→ GOAL OF THE EXERCISE
Down to the last word, output the records below, skipping any images.

Top of PROVIDED ENTRIES

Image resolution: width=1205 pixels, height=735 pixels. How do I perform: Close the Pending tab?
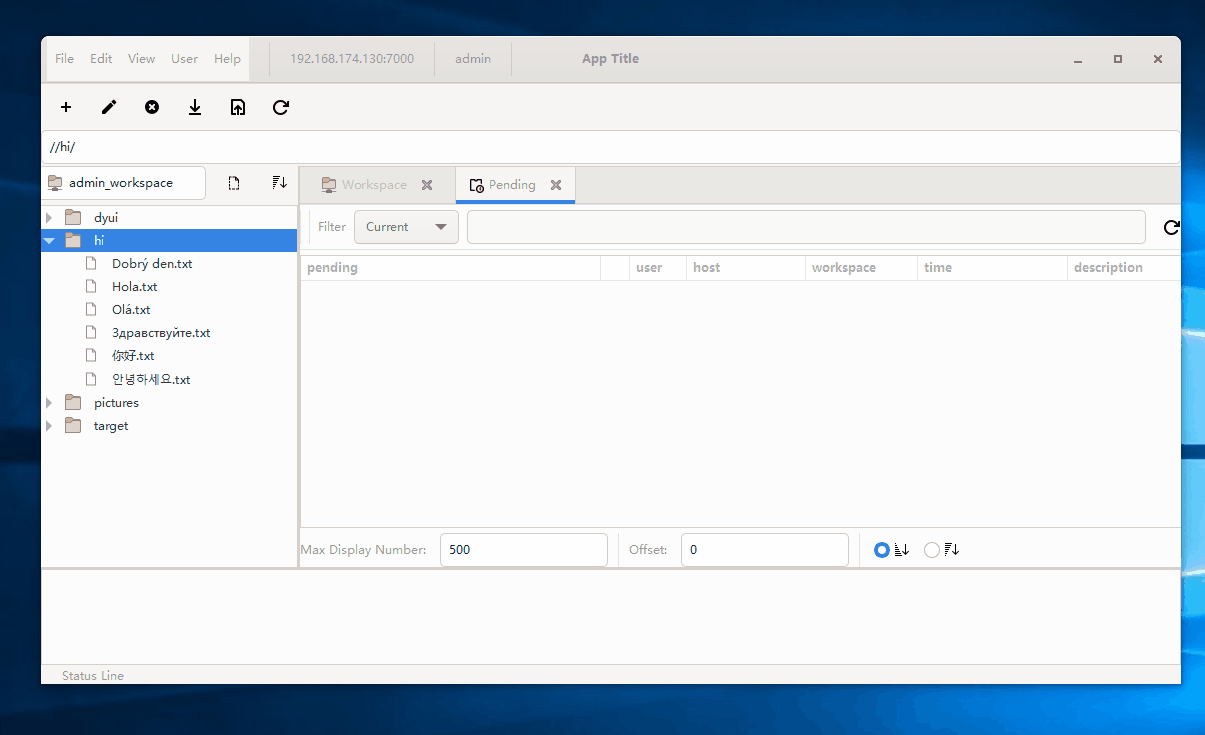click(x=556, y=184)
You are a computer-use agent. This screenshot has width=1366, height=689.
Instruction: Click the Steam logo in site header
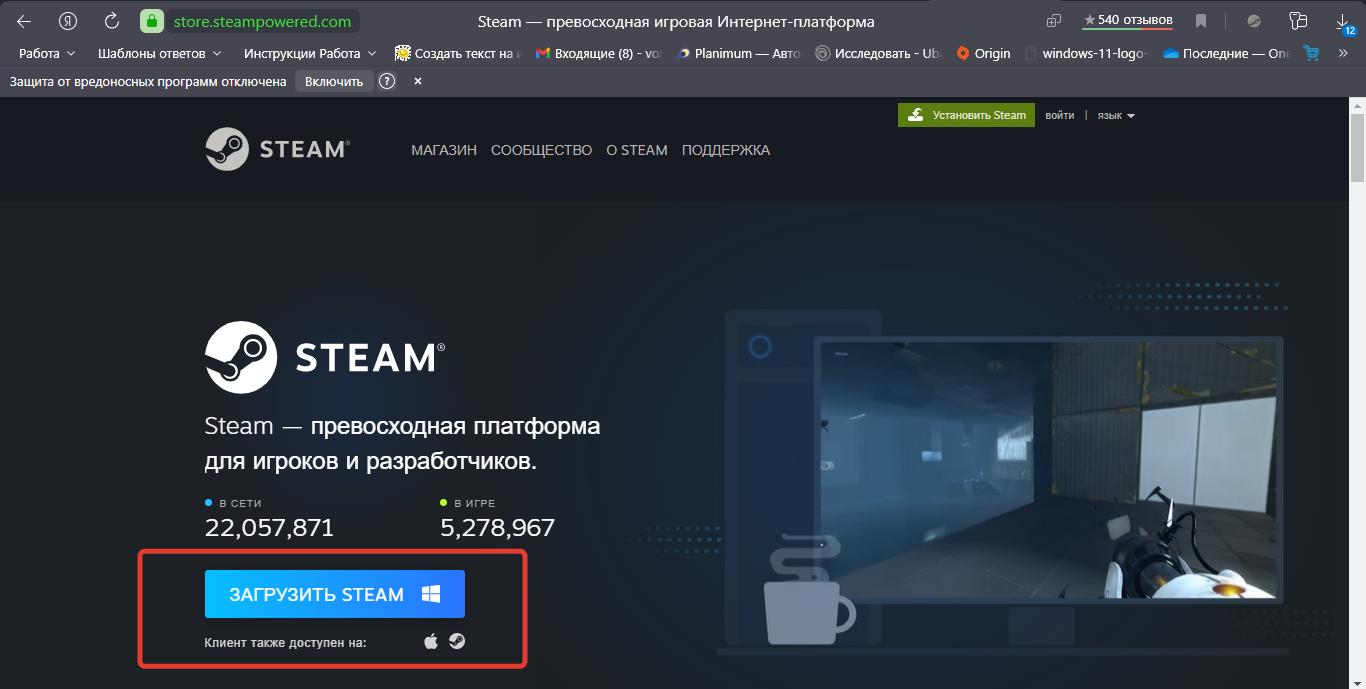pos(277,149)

Bottom of PROVIDED ENTRIES

→ SOLUTION TO THE PROBLEM
Image resolution: width=1205 pixels, height=735 pixels. How do I perform: Close the Pending tab?
click(x=556, y=184)
You are a computer-use agent. This screenshot has width=1366, height=689.
Instruction: Click the Steam logo in site header
pos(277,149)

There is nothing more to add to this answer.